### Task objective
Can you set down, word for word, everything in the records below from the line containing "Viewport: 802px width, 451px" down to the line containing "(x=619, y=106)", leaving the pictures out?

### Source material
++++++

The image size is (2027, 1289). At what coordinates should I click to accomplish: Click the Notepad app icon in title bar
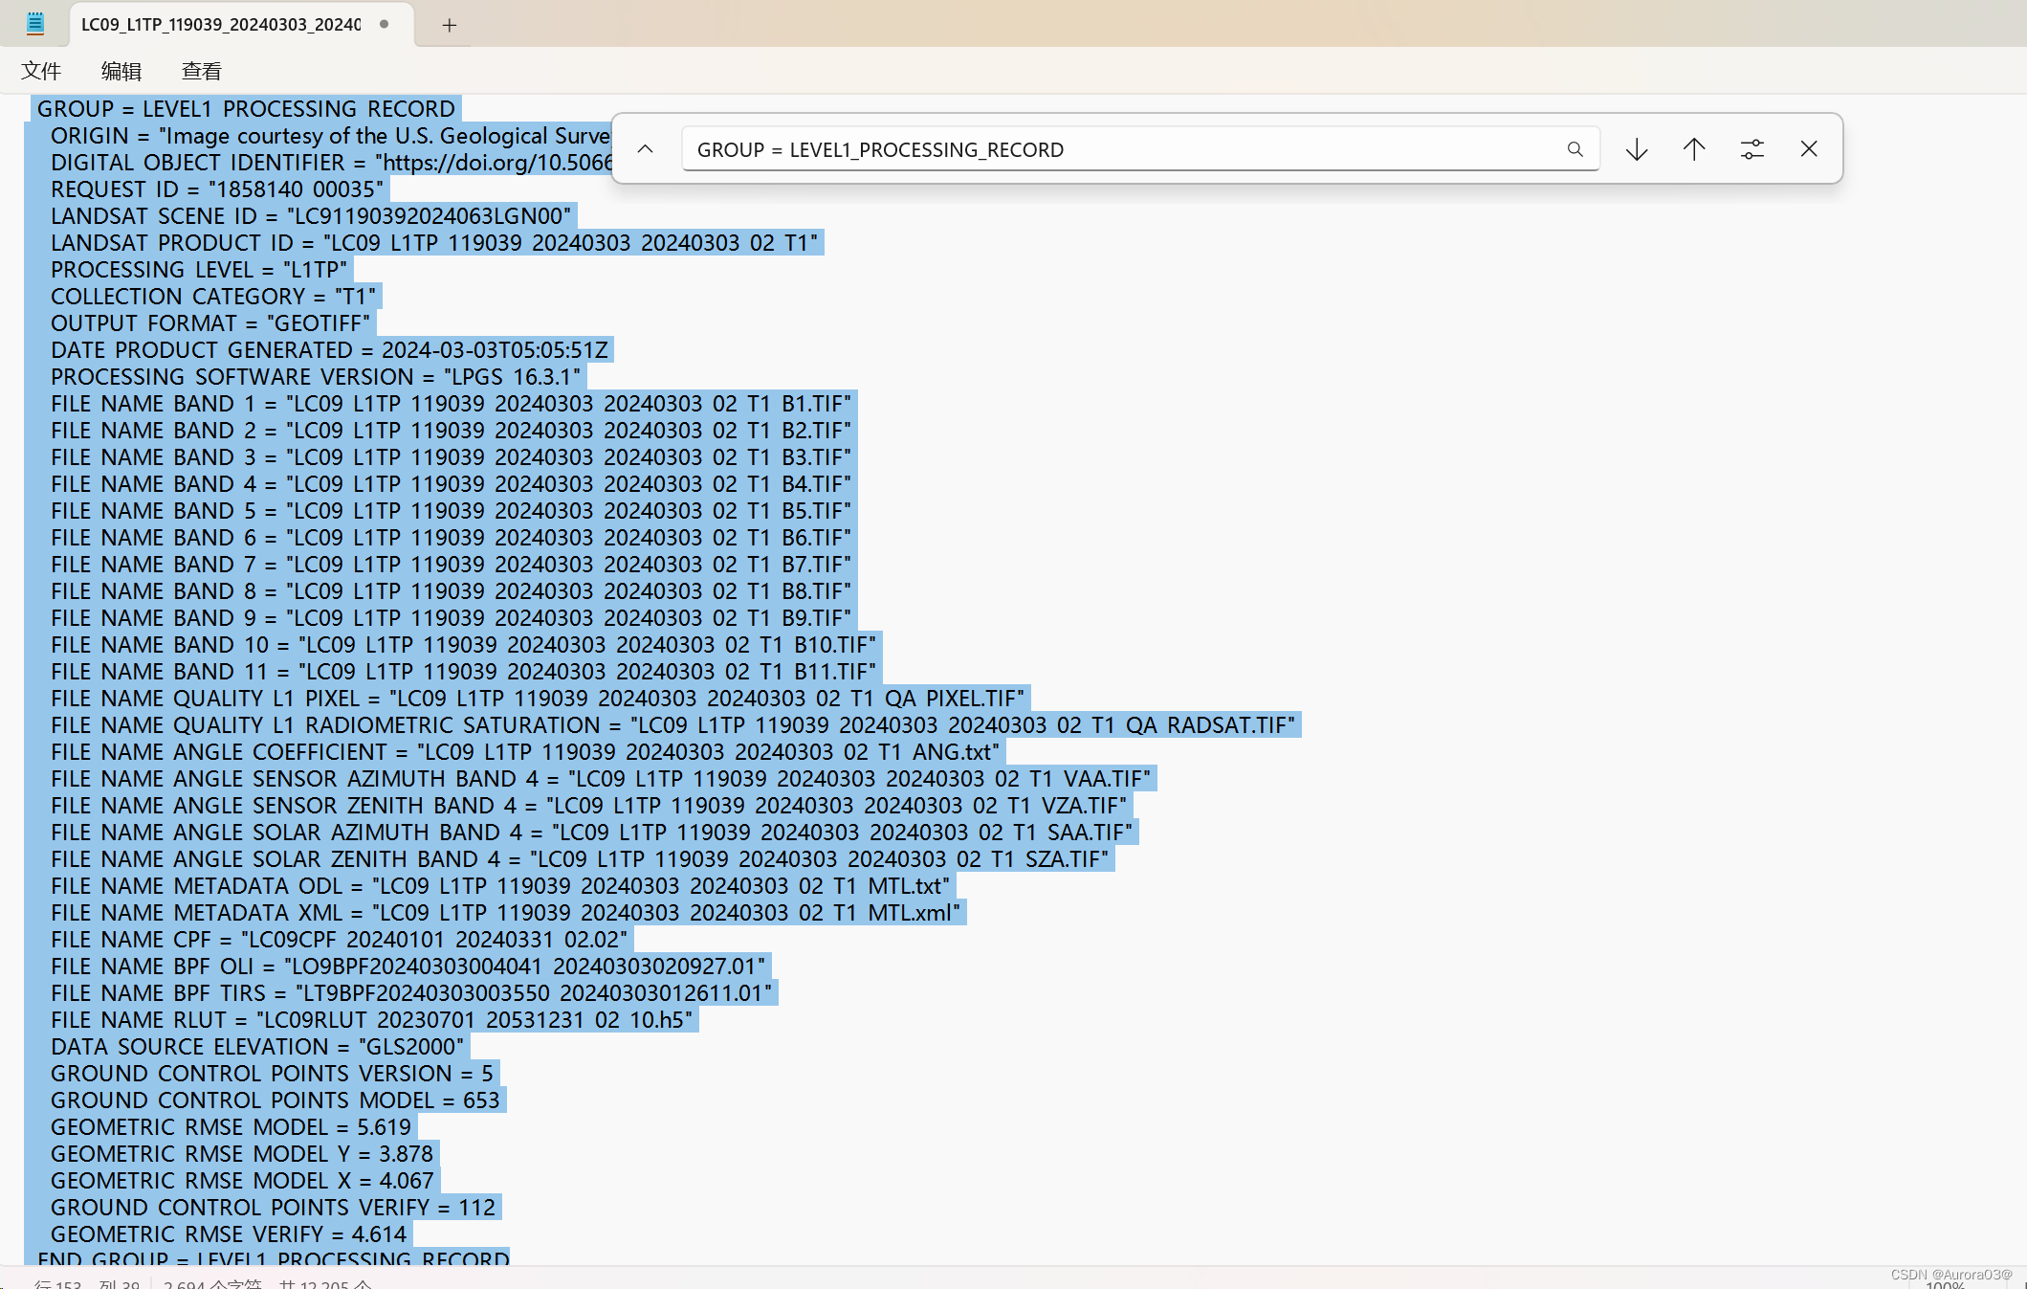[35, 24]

++++++

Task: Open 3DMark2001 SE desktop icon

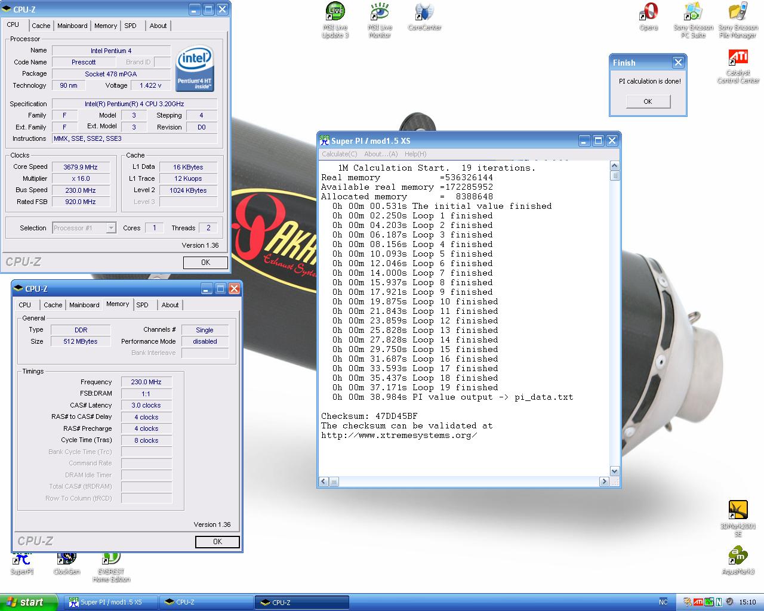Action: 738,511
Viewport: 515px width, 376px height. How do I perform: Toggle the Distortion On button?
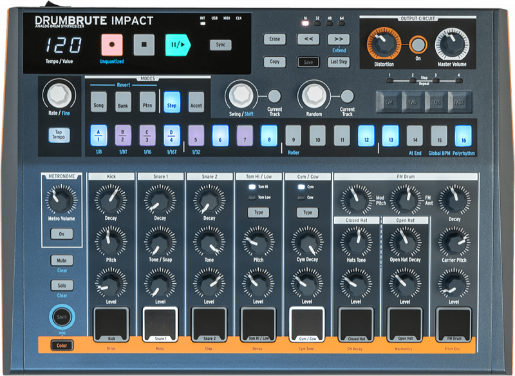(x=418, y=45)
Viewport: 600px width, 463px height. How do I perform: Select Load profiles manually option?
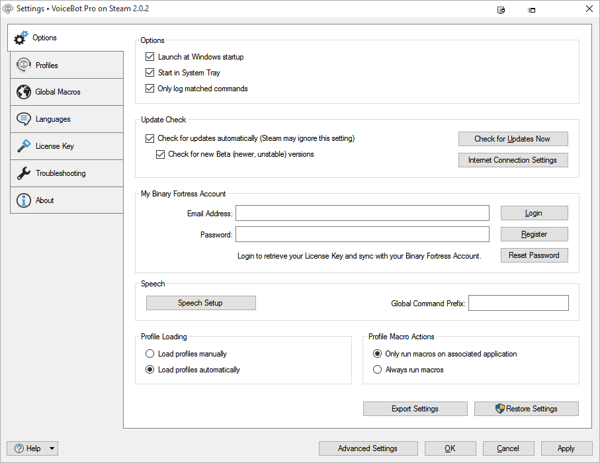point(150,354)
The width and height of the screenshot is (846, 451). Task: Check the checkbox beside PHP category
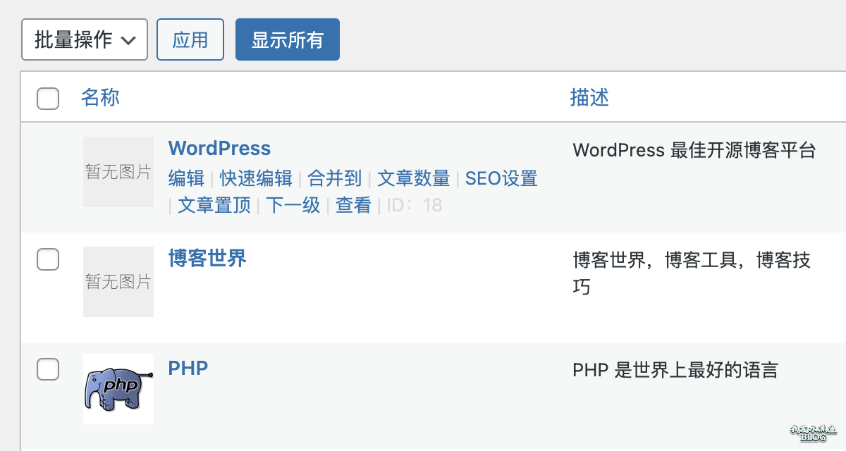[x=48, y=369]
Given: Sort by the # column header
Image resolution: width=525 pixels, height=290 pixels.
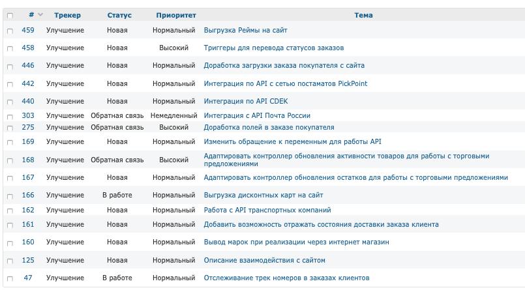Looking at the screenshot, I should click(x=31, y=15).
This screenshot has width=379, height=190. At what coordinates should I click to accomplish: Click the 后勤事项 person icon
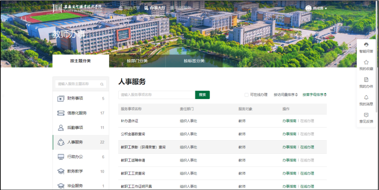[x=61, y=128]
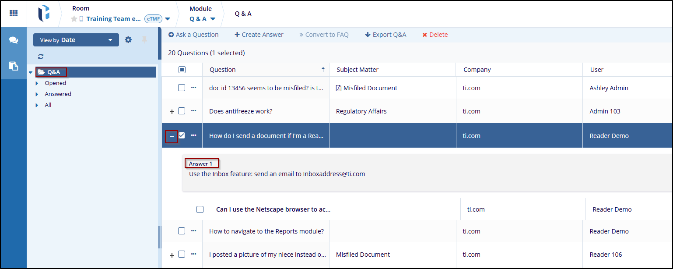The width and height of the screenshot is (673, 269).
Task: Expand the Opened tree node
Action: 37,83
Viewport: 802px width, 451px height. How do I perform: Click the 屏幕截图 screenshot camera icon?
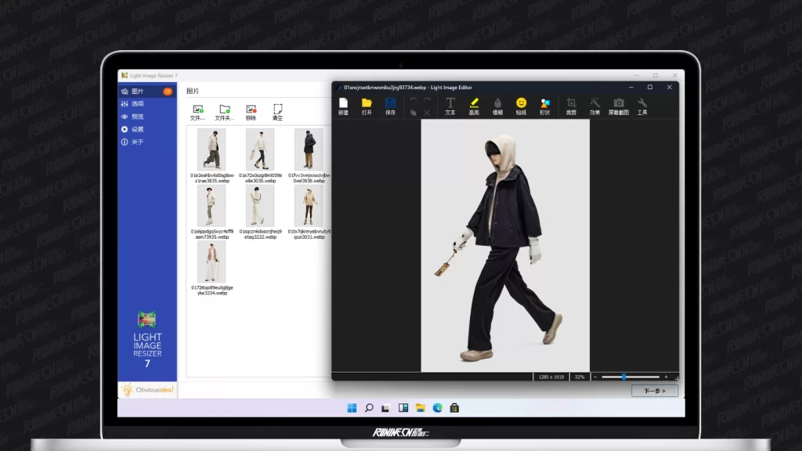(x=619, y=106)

++++++

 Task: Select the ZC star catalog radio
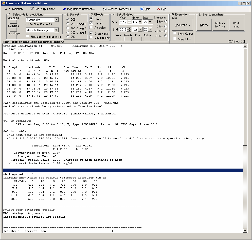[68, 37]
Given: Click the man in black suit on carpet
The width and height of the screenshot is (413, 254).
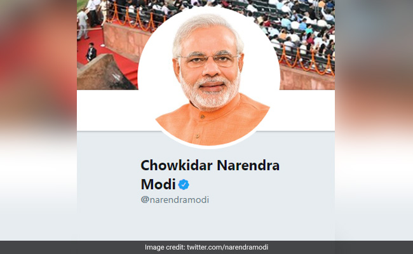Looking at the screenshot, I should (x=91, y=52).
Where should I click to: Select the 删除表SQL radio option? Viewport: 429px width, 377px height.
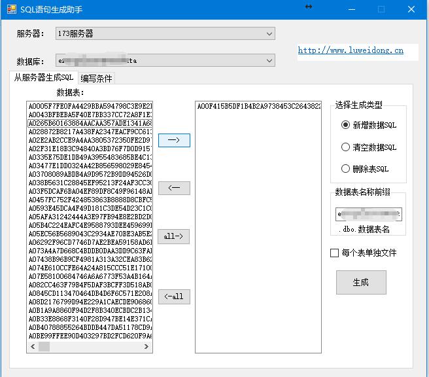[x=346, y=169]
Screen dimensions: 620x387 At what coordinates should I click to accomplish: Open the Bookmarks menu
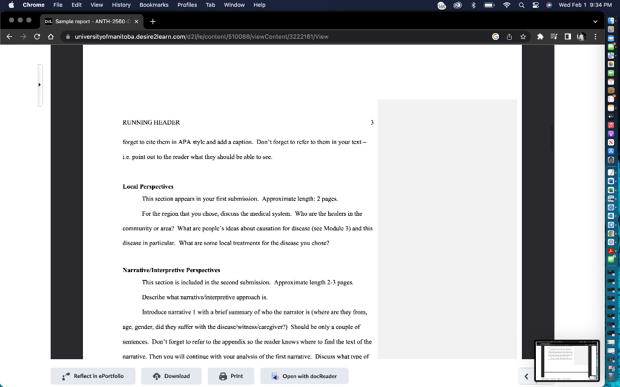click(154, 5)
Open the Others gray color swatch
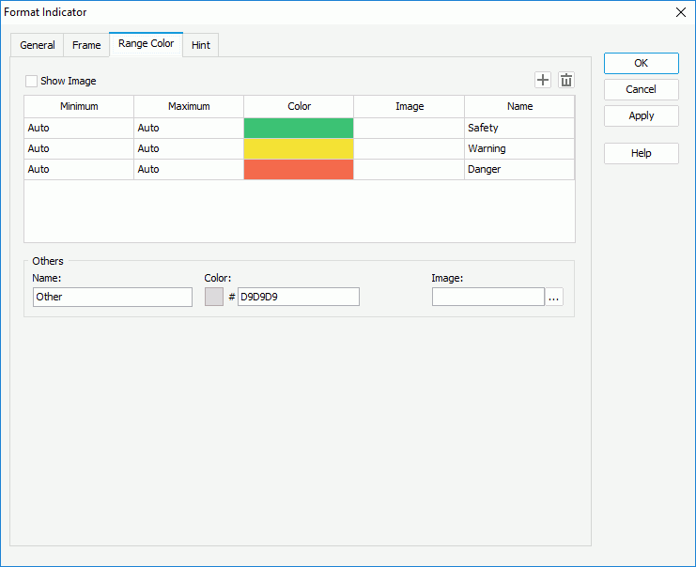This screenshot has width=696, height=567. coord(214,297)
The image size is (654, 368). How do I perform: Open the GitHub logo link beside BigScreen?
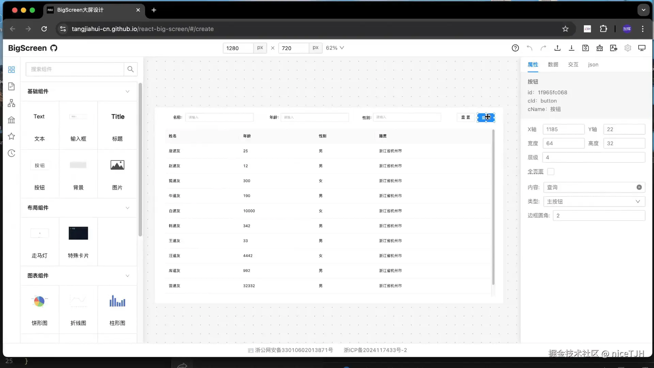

++++++

### Response to the task
Viewport: 802px width, 451px height. How do I perform: Click the 屏幕截图 screenshot camera icon?
(x=619, y=106)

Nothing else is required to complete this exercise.